Insgesamt sind stadtweit schon mehr als 30 neuralgische Plätze von demokratischen Organisationen belegt worden, um den Nazis die Räume eng zu machen. Auch das Schauspielhaus setzt mit einer geplanten „Spiegelbarrikade“, unterstützt von 14 Dortmunder Schulen, neue Akzente.

Bernert-Leushacke: Blockade als legitimes Mittel des Protests

Doch für die Aktivisten von „NoTddZ“ und „BlockaDO“ ist klar, dass sie jeden Fall dahin gehen werden, wo die Nazis marschieren wollten: „Unsere Mobilisierung ist gut angelaufen. Unsere Blockaden sind Menschenblockaden. Wir werden dahingehen, wo Nazis sind, und versuchen, diesen Aufmarsch unmöglich zu machen“, so Bernert-Leushacke. „Blockaden sind legitime Mittel des Protests. Den werden wir erfolgreich auf die Straße bringen.“

Zahlreiche Proteste von BlockaDO gab es gegen den Neonazi-Aufmarsch in Westerfilde.
BlockaDO wirbt bundesweit für Unterstützung, um die Neonazis zu stoppen.

Das Bündnis „NoTddZ“ hat bundesweit zur Teilnahme nach Dortmund getrommelt und zur Teilnahme an der Aktion von BlockaDO aufgerufen.

Dort gelte allerdings, sich an dessen Spielregeln zu halten. „Wir freuen uns auf Menschen aus dem ganzen Bundesgebiet, die gemeinsam mit uns blockieren und den Nazis den Tag versauen.“

Wer sich anderswo den Nazis in den Weg stellen wolle, müsse dann selbst die gewählten Mittel verantworten. Doch Schmidt, Vertreter der Autonomen Antifa, ist klar, dass der Aufruf seiner Gruppe „NoTddZ“ eine Kampfansage an die Polizei ist – auch Gewalt wird dort explizit nicht ausgeschlossen.

Den „Schwarzen Peter“ schiebt die Autonome Antifa der Polizei zu: „Wir haben nicht vor, Dortmund anzuzünden. Aber wenn wir gewalttätig von der Polizei angegangen werden – das werden wir uns nicht gefallen lassen“, so Schmidt.

„Das ist keine Kriegserklärung, aber eine Kampfansage an die Polizei“

„BlockaDO“-Plakat in der Nordstadt.
„BlockaDO“-Plakat in der Nordstadt.

„Wenn der Polizeipräsident Proteste ermöglicht, wird das für die Polizei ein entspannter Tag. Aber wir lassen uns Polizeigewalt nicht gefallen, dann spielen wir den Ball zurück“, so der „NoTddZ“-Vertreter weiter.

Auf die Frage, ob dies eine Kriegserklärung an die Polizei sei, gab es eine vieldeutige Antwort: „Keine Kriegserklärung, aber eine Kampfansage“, so Schmidt.

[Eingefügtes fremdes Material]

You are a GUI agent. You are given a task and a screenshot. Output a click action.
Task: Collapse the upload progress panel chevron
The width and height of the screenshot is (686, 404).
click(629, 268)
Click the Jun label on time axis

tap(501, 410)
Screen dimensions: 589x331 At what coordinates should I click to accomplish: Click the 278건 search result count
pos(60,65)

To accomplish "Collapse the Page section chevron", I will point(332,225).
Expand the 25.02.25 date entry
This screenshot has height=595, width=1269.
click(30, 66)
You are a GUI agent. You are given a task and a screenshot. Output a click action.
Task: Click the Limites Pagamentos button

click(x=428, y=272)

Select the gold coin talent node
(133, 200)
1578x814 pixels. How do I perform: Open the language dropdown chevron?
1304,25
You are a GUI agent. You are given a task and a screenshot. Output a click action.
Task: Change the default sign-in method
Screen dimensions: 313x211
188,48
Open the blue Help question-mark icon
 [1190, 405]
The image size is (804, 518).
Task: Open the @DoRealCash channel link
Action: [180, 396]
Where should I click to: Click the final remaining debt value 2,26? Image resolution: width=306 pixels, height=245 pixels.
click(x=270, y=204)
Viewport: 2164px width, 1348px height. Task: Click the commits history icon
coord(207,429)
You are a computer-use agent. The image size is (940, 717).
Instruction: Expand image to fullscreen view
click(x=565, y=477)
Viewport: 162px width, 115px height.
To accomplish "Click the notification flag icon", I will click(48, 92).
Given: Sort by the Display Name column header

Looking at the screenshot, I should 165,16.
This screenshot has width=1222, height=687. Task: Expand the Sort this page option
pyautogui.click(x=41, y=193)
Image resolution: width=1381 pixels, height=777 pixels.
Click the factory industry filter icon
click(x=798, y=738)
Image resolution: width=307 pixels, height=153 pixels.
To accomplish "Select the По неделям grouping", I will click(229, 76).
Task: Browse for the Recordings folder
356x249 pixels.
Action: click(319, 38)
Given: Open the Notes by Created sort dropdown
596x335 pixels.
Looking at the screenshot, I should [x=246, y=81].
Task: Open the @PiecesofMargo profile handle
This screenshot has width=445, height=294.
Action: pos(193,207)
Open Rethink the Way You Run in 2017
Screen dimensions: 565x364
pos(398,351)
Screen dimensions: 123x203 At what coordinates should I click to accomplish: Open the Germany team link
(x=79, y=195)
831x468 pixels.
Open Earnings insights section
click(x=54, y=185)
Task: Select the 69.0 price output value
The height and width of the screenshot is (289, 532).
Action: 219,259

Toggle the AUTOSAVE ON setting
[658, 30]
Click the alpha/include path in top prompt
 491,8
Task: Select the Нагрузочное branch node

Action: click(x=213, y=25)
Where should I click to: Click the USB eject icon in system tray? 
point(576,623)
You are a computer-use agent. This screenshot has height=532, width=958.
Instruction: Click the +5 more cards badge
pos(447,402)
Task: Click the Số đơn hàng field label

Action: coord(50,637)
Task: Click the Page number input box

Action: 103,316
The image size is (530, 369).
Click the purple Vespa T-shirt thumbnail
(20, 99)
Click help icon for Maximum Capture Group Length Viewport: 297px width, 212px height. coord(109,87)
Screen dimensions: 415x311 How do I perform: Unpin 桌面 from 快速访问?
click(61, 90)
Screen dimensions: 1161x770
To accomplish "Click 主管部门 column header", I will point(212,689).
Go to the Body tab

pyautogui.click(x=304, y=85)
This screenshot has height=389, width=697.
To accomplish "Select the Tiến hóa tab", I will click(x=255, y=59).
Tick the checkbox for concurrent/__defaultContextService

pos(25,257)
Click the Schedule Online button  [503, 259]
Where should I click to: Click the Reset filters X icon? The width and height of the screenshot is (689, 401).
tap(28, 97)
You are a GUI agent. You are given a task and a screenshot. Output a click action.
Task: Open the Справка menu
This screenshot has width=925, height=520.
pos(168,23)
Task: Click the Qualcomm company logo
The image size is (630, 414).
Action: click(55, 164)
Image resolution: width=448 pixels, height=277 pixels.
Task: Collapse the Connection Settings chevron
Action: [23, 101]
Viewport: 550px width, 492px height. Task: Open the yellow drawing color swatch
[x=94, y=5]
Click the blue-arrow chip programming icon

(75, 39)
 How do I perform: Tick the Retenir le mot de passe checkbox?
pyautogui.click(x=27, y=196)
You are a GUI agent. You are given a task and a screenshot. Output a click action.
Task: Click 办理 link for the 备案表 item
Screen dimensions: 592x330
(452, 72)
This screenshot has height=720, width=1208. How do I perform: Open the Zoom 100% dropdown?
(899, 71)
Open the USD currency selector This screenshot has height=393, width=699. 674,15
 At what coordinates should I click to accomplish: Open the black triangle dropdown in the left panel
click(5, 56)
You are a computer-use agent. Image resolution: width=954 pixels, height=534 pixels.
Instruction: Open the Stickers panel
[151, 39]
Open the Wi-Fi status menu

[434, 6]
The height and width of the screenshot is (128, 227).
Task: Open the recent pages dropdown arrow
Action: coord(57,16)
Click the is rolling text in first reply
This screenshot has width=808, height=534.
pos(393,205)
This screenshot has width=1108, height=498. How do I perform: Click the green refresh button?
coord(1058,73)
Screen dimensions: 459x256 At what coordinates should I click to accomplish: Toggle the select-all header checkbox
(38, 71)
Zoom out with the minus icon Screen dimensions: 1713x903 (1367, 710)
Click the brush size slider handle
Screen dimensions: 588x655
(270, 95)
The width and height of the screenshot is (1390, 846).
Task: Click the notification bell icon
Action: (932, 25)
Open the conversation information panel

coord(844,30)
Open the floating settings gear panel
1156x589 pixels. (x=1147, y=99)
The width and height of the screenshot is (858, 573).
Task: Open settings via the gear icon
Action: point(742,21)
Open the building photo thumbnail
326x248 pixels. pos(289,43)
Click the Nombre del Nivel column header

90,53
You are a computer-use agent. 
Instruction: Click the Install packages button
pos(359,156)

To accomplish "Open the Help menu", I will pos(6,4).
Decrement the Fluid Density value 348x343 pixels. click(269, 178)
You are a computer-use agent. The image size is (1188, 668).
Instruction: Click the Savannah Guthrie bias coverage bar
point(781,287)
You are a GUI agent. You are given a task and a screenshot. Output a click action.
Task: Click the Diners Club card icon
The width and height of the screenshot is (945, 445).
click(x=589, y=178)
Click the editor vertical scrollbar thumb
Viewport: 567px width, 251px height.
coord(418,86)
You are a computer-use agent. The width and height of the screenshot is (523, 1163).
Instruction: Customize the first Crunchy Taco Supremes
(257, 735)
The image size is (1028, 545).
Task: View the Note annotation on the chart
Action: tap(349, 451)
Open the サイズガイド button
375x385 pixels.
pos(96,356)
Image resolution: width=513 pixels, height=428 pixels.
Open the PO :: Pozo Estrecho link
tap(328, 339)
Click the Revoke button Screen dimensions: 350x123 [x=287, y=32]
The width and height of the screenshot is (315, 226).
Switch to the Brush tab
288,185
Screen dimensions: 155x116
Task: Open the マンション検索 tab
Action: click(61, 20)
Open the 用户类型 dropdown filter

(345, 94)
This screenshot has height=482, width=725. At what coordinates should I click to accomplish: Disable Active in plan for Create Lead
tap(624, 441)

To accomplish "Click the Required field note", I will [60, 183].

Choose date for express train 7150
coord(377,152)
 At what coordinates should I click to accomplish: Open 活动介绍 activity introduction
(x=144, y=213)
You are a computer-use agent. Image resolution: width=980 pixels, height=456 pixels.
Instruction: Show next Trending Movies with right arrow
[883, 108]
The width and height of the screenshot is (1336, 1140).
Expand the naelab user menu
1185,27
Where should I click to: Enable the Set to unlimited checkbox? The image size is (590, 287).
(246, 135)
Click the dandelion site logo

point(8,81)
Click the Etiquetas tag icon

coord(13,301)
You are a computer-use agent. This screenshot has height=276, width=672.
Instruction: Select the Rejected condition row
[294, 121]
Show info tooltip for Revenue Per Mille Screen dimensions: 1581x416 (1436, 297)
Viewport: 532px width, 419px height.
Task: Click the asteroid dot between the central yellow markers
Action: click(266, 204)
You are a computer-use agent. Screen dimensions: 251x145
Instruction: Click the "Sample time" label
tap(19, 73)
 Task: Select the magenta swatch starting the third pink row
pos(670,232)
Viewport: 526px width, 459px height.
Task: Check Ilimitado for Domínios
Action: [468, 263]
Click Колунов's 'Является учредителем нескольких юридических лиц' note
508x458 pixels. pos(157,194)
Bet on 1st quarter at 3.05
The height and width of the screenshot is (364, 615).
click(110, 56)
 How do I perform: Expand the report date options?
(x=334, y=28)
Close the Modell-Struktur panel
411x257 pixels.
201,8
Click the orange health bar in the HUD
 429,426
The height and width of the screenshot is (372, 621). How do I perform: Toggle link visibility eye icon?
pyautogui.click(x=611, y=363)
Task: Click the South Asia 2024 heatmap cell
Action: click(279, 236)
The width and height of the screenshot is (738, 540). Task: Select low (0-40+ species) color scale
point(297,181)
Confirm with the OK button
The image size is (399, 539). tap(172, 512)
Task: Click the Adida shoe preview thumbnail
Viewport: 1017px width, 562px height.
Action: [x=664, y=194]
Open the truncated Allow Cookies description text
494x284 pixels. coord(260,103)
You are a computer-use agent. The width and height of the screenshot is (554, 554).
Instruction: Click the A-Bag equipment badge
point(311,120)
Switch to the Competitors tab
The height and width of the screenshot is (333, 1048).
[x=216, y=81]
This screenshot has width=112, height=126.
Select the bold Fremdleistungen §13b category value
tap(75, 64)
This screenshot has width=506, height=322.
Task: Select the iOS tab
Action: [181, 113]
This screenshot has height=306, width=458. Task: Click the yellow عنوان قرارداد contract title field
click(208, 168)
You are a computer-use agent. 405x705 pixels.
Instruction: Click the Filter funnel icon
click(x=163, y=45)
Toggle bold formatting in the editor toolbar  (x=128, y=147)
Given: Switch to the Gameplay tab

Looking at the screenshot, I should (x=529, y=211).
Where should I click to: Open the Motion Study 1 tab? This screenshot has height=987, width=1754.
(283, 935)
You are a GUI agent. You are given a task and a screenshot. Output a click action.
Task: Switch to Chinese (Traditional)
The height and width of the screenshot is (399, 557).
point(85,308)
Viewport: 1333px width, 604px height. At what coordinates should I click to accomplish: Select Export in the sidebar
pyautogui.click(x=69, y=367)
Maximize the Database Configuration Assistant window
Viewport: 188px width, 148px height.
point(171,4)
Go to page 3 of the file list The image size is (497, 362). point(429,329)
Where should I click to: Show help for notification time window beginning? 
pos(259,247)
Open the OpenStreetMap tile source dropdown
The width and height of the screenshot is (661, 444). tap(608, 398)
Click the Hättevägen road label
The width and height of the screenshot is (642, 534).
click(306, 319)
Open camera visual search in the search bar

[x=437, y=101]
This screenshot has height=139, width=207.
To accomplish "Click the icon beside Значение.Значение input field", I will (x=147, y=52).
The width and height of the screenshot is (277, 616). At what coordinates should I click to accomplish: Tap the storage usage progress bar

Ula Richter vom Bündnis gegen Rechts war demgegenüber bemüht, den Blick auf das eigentliche Problem zu richten: „ Aggressiv und gefährlich sind vor allem die Nazis“, so Richter.

Ziviler Ungehorsam ja, auch mit Blockaden. „Aber gewaltfrei“, betonte die Antifaschistin und warnte davor, „gleich den Teufel an die Wand zu malen“ und eine Gewaltdebatte heraufzubeschwören. „Das ist kontraproduktiv. Der Feind steht rechts!“

Die Polizei habe es in der Hand, deeskalierend zu wirken, wenngleich die Geheimhaltungsstrategie das Gegenteil bewirke. Sie warb allerdings für die unterschiedlichen Beteiligungsformen. „Jede Aktion ist richtig und wichtig. Wir werden die Blockaden nicht gegen andere Veranstaltungen ausspielen“, so Richter.

Konsens: Kein gegenseitiges Ausspielen der unterschiedlichen Aktionsformen

„NoTddZ“-Plakat in der Nordstadt.
„NoTddZ“-Plakat in der Nordstadt.

Dabei gibt es Konsens bei den drei Bündnissen. Und ihre punktuelle Zusammenarbeit sei auch kein Affront gegen das Bündnis „Dortmund Nazifrei“ oder den Arbeitskreis gegen Rechtsextremismus. Man habe nicht geschafft, sich da abzustimmen.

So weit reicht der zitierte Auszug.